By reducing unnecessary burdens on health care providers, this rule allows them to dedicate more resources to improving patient care.  Some of the more than two dozen finalized regulatory changes include:

 

  • Eliminating obsolete regulations, including outmoded infection control instructions for Ambulatory Surgical Centers (ASCs); outdated Medicaid qualification standards for physical and occupational therapists; and duplicative requirements for governing bodies of Organ Procurement Organizations.
  • Requiring only higher risk End Stage Renal Disease (ESRD) facilities to comply with the full National Fire Protection Agency Life Safety Code requirements.  CMS estimates that this burden reduction could save an estimated $108.7 million for ESRD providers.
  • Eliminating the specific list of emergency equipment ASCs must have in the facility, and allowing facilities, in conjunction with medical staff and their governing bodies, to develop policies and procedures that specify emergency equipment appropriate to the services they provide.
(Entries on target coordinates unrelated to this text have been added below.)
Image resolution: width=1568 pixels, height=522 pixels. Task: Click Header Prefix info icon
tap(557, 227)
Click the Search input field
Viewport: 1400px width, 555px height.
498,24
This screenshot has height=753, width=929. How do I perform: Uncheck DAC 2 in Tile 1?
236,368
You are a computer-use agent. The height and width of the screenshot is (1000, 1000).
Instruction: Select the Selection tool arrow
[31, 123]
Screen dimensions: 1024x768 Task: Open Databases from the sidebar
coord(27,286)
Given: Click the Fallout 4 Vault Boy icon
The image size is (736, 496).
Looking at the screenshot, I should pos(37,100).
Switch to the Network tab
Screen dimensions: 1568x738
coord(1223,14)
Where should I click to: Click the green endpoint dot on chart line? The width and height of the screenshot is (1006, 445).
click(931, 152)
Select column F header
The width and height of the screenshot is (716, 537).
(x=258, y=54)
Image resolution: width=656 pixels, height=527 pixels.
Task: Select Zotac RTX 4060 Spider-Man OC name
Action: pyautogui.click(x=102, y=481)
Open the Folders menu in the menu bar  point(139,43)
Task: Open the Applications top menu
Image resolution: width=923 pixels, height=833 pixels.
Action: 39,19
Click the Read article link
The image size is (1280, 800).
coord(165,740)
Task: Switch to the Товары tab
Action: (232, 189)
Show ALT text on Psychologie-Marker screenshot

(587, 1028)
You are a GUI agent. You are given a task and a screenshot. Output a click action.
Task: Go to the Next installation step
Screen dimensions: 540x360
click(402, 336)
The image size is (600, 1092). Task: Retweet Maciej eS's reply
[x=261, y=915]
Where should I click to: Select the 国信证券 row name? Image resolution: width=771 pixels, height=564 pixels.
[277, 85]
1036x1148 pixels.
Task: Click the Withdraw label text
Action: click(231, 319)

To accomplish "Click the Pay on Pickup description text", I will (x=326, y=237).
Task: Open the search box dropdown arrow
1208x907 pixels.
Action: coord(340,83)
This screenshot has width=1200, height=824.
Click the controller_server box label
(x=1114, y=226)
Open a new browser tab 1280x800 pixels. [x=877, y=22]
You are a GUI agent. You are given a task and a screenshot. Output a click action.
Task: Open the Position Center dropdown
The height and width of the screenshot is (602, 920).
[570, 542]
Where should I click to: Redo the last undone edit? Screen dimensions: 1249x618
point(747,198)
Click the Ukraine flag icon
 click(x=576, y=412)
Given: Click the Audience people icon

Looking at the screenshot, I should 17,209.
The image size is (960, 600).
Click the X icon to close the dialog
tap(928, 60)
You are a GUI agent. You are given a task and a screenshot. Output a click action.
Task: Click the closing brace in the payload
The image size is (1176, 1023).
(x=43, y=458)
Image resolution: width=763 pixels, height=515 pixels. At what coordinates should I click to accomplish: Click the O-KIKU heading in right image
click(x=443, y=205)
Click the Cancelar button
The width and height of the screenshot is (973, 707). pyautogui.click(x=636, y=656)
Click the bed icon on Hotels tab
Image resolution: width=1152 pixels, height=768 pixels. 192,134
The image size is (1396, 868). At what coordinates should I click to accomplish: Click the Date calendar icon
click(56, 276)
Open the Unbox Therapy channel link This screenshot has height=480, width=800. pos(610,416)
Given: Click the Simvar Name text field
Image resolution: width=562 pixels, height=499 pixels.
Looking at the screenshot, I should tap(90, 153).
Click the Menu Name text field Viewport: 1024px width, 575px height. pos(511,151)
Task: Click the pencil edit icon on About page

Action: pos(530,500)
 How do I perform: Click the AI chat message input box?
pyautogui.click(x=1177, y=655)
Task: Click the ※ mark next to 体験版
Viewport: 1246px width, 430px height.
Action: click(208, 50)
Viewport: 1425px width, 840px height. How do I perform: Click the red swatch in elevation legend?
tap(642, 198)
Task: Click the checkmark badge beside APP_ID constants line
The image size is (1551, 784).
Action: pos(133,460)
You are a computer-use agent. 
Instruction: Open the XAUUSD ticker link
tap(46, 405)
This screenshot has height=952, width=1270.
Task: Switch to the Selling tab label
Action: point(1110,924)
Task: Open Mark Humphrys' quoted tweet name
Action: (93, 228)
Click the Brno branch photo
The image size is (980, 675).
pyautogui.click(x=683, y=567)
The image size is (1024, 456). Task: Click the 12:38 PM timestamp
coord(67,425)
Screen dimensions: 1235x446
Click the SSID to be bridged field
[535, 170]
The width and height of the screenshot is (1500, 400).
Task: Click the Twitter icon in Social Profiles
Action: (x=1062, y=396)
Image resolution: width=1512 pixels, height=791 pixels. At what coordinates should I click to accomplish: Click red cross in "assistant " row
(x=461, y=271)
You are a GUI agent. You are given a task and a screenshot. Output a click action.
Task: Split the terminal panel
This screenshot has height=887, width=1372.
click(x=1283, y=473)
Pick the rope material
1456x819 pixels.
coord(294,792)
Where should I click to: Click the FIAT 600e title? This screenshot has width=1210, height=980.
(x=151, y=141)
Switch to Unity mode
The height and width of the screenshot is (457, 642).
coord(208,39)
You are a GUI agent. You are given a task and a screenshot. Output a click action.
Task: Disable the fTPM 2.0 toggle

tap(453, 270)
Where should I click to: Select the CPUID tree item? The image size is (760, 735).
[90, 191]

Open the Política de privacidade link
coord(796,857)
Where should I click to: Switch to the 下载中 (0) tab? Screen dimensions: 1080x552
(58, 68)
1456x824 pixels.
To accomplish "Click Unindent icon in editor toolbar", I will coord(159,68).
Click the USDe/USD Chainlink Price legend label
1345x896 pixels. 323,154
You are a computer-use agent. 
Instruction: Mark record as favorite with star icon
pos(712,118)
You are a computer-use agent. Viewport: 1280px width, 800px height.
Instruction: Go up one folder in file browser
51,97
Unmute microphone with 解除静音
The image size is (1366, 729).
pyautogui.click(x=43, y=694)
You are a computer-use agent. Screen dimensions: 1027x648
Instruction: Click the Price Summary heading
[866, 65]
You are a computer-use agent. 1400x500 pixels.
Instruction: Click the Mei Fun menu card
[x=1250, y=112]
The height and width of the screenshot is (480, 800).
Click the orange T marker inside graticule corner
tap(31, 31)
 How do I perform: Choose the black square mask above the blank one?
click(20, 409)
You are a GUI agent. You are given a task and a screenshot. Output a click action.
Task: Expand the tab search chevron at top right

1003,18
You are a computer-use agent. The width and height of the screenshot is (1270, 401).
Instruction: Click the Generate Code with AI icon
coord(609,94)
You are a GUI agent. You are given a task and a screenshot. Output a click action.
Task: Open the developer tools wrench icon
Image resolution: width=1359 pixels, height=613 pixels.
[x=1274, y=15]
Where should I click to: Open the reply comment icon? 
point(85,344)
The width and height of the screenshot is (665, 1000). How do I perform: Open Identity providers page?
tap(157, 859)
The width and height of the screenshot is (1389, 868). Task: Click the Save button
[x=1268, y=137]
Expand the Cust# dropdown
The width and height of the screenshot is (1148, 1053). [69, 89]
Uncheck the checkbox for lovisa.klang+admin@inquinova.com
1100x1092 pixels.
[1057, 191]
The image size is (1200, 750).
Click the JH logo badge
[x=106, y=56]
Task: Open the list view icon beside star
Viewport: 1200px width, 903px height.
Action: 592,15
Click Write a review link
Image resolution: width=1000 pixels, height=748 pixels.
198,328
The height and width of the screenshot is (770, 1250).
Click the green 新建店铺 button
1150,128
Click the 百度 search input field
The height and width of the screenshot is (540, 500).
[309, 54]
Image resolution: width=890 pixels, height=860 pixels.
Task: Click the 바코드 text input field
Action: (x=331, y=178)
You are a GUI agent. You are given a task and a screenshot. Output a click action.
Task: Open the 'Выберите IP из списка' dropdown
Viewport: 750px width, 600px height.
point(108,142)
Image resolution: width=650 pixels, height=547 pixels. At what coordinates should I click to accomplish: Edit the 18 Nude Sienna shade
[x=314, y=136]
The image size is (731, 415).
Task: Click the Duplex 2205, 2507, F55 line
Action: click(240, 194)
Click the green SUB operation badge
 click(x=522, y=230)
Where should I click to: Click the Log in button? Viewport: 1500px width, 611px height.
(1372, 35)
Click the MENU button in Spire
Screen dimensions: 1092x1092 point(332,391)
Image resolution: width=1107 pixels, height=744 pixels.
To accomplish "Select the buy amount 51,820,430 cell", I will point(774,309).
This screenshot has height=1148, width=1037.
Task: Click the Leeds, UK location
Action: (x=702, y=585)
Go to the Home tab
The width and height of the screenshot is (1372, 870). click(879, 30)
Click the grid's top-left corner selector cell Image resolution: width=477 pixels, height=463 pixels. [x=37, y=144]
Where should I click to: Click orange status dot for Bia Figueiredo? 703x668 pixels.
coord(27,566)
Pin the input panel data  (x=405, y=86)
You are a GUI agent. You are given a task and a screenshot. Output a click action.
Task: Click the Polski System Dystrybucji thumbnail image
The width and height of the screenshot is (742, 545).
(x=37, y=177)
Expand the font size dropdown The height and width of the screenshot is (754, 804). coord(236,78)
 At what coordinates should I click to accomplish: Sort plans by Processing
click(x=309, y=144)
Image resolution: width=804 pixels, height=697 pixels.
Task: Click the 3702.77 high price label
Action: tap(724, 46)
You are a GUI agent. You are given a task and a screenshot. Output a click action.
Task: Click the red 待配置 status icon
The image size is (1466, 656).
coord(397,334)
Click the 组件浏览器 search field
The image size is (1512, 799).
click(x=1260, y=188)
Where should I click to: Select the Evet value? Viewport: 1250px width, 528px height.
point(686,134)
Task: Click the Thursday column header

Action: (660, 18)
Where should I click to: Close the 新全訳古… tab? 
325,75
  • Replacing inflexible time-limited agreements with open-ended agreements for Medicaid-participating Intermediate Care Facilities that serve people with intellectual disabilities.  The regulation also implements a recommendation from stakeholders to replace the term “mental retardation” with “intellectual disability,” which is the same change that Congress has made to most of the federal law’s references to the term.
  • Updating e-prescribing technical requirements so Medicare Prescription Drug Plans meet current standards.